For the avoidance of doubt, the direct Transfer of any share or shares of Class B Common Stock by a Qualified Stockholder to any other Person shall qualify as an “Exempt Transfer” within the meaning of this Section 5.07, if such Transfer could have been completed indirectly through one or more transactions involving more than one Transfer, so long as each Transfer in such transaction or transactions would otherwise have qualified as an “Exempt Transfer” within the meaning of this Section 5.07. For the further avoidance of doubt, a Transfer may qualify as an “Exempt Transfer” within the meaning of this Section 5.07 under any one or more than one of the clauses of this Section 5.07 as may be applicable to such Transfer, without regard to any proviso in, or requirement of, any other clause(s) of this Section 5.07.

“Exempt Transferee” shall mean:

 

  (i)

with respect to any Transfer by a Qualified Stockholder who is a natural person:

 

  (A)

one or more Family Members of such Qualified Stockholder;

 

  (B)
● ● ● ●
Reproduce word for word the part of the passage on Exempt Transfers starting with "For the avoidance" and going on through "clause(s) of this Section 5.07.". These entries come from a different source than the passage on Exempt Transfers.

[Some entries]
● ● ● ●
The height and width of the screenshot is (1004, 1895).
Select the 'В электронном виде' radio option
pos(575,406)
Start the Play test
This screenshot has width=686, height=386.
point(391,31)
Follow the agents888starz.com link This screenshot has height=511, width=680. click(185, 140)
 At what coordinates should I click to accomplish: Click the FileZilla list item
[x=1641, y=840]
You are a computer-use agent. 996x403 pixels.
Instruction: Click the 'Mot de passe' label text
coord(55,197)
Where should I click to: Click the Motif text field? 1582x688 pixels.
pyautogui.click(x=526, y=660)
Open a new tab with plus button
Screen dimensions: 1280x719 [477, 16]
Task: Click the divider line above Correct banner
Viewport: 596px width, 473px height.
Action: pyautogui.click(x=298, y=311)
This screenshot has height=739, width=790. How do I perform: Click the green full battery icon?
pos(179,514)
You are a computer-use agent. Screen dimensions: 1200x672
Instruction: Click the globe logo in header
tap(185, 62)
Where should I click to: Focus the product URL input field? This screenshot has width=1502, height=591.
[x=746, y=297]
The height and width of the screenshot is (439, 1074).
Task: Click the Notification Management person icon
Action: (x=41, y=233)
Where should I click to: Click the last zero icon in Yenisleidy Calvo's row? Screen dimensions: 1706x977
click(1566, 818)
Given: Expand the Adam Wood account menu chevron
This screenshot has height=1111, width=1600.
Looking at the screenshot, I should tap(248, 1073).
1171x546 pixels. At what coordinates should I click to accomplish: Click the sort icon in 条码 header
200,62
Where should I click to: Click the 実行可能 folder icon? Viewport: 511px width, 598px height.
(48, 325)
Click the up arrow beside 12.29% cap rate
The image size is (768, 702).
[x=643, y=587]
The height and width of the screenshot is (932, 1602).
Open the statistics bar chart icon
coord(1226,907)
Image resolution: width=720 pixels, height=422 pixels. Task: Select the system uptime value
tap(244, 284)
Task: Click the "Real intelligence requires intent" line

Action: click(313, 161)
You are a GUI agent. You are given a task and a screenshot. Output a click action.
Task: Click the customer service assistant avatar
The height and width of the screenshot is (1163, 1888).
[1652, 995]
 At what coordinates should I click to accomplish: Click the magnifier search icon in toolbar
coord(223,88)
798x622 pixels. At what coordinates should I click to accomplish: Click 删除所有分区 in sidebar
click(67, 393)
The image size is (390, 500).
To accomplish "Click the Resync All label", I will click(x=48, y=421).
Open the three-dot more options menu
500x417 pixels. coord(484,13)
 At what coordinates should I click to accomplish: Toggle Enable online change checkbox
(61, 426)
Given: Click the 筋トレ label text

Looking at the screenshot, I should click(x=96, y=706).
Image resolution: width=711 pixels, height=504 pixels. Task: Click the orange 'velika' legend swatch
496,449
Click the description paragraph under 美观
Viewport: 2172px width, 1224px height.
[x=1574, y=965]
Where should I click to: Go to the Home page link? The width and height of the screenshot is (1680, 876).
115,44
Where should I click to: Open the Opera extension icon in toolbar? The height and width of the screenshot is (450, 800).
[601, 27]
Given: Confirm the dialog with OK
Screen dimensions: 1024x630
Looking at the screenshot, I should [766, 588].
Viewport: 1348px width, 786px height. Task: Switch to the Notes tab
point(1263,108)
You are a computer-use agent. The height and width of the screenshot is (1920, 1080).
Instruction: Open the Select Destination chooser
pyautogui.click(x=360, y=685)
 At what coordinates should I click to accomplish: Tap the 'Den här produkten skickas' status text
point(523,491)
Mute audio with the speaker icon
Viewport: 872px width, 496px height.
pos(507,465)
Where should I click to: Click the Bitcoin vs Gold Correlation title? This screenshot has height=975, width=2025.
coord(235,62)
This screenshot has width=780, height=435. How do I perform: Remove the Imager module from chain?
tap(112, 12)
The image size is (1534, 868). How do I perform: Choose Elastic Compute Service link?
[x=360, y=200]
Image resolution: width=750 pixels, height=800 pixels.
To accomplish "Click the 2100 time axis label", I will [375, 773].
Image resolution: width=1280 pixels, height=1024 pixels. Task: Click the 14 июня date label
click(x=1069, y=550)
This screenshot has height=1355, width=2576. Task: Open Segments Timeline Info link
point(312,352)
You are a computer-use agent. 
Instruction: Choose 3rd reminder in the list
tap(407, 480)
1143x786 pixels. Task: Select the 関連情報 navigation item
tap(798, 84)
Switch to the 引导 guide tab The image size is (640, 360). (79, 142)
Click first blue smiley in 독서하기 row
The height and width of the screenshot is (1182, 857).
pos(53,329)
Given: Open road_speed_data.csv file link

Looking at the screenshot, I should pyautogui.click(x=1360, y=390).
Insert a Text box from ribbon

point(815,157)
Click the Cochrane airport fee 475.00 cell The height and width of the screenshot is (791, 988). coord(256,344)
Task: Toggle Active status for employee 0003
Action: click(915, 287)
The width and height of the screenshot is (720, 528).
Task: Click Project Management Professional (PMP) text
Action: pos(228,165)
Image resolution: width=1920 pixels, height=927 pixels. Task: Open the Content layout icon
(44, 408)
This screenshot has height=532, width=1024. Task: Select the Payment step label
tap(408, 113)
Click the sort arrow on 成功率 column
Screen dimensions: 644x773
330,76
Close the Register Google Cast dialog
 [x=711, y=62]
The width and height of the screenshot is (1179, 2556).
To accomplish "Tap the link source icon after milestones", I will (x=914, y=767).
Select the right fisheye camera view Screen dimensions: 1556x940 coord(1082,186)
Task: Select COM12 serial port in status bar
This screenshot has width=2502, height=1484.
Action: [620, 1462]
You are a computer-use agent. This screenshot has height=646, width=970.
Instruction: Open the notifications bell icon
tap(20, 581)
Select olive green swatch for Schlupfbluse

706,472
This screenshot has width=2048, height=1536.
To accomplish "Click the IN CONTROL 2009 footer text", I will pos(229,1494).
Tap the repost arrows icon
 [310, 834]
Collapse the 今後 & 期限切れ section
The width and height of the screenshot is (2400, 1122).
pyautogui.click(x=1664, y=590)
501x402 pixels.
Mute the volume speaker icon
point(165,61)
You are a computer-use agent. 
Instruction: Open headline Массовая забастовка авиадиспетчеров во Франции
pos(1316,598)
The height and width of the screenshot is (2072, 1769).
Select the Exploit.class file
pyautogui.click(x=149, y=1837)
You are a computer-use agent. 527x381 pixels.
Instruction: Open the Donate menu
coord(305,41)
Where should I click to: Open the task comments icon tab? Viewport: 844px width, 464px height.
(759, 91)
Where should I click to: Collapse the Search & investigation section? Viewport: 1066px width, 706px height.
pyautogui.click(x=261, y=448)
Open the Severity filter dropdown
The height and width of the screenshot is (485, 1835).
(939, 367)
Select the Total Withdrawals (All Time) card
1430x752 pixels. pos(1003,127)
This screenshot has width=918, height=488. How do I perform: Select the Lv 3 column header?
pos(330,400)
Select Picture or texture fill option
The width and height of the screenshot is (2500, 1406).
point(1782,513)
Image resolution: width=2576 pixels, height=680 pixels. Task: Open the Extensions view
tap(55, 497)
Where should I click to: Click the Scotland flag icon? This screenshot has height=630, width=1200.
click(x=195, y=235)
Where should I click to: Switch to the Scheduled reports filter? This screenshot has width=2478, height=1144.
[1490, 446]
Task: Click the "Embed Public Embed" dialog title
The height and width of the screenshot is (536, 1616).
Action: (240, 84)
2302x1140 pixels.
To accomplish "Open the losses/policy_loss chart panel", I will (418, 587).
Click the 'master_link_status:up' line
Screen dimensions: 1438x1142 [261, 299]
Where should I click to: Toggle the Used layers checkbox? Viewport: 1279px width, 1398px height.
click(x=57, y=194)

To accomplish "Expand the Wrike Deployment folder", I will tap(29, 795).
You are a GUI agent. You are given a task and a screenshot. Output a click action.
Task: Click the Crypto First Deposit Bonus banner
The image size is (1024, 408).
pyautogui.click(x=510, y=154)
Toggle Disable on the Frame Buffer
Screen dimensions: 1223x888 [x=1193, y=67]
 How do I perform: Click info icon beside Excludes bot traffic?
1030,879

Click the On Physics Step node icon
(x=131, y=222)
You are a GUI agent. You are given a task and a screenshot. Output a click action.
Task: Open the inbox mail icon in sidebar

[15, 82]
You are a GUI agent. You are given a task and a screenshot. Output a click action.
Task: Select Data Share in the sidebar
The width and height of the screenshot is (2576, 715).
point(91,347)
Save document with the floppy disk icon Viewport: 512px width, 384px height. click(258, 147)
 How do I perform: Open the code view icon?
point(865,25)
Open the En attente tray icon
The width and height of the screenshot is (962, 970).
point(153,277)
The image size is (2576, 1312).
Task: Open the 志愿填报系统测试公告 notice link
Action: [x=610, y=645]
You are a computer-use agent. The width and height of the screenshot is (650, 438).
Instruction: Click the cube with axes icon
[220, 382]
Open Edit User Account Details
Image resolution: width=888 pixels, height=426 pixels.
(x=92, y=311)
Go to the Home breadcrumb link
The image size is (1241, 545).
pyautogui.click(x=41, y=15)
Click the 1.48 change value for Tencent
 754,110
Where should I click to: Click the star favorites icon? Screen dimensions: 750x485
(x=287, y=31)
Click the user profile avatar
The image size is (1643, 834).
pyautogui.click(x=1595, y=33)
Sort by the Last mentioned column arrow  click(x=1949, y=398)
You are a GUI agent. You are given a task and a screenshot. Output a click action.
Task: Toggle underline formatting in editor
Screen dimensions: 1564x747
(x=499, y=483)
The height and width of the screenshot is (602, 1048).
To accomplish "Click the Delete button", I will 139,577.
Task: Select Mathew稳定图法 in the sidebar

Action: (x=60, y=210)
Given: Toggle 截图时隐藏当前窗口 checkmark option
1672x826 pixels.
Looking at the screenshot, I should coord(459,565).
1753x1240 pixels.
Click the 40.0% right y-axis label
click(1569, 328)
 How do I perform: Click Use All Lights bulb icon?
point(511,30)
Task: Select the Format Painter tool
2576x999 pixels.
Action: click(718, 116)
● ● ● ●
(COMPLETE ANSWER)
For the avoidance of doubt, the direct Transfer of any share or shares of Class B Common Stock by a Qualified Stockholder to any other Person shall qualify as an “Exempt Transfer” within the meaning of this Section 5.07, if such Transfer could have been completed indirectly through one or more transactions involving more than one Transfer, so long as each Transfer in such transaction or transactions would otherwise have qualified as an “Exempt Transfer” within the meaning of this Section 5.07. For the further avoidance of doubt, a Transfer may qualify as an “Exempt Transfer” within the meaning of this Section 5.07 under any one or more than one of the clauses of this Section 5.07 as may be applicable to such Transfer, without regard to any proviso in, or requirement of, any other clause(s) of this Section 5.07.